The lawsuit was filed by an investigator named Rod Wheeler who'd been looking into the 27-year-old Rich's Washington, D.C., murder, and who claims the false story was concoted to distract from the Russia investigation by suggesting it was Rich, not Russia, who stole the emails.
The allegations:
#1 Trump wanted the Seth Rich story out there because he thought it would deflect from Russia.
#2 President Trump reviewed the Fox News story on Seth Rich before it was published.
#3 The Fox News reporter, Malia Zimmerman, fabricated two quotes in the article, and attributed them to Wheeler.
#4 Wheeler presented his concerns to Fox News.
#5 Completely unrelated to the Seth Rich-Russia narrative/agenda outlined in the lawsuit are allegations that Wheeler has been discriminated against by Fox News on the basis of his race.
Jay Wallace, President of News at Fox News, said the allegations were false:
“The accusation that FoxNews.com published Malia Zimmerman’s story to help detract from coverage of the Russia collusion issue is completely erroneous.
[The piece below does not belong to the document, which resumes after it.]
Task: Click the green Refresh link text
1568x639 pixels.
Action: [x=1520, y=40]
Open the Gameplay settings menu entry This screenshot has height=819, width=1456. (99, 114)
The retraction of this story is still being investigated internally and we have no evidence that Rod Wheeler was misquoted by Zimmerman. Additionally, FOX News vehemently denies the race discrimination claims in the lawsuit — the dispute between Zimmerman and Rod Wheeler has nothing to do with race."Fox retracted the story a week after it was published.
White House Press Secretary Sarah Huckabee Sanders said yesterday that Trump had no knowledge of the story before it was published and said it was "completely untrue" that the White House had any role in it. Fox called it "completely erroneous" to suggest it pushed the story to distract from the Russia investigation, and said it had "no evidence" that Wheeler was misquoted.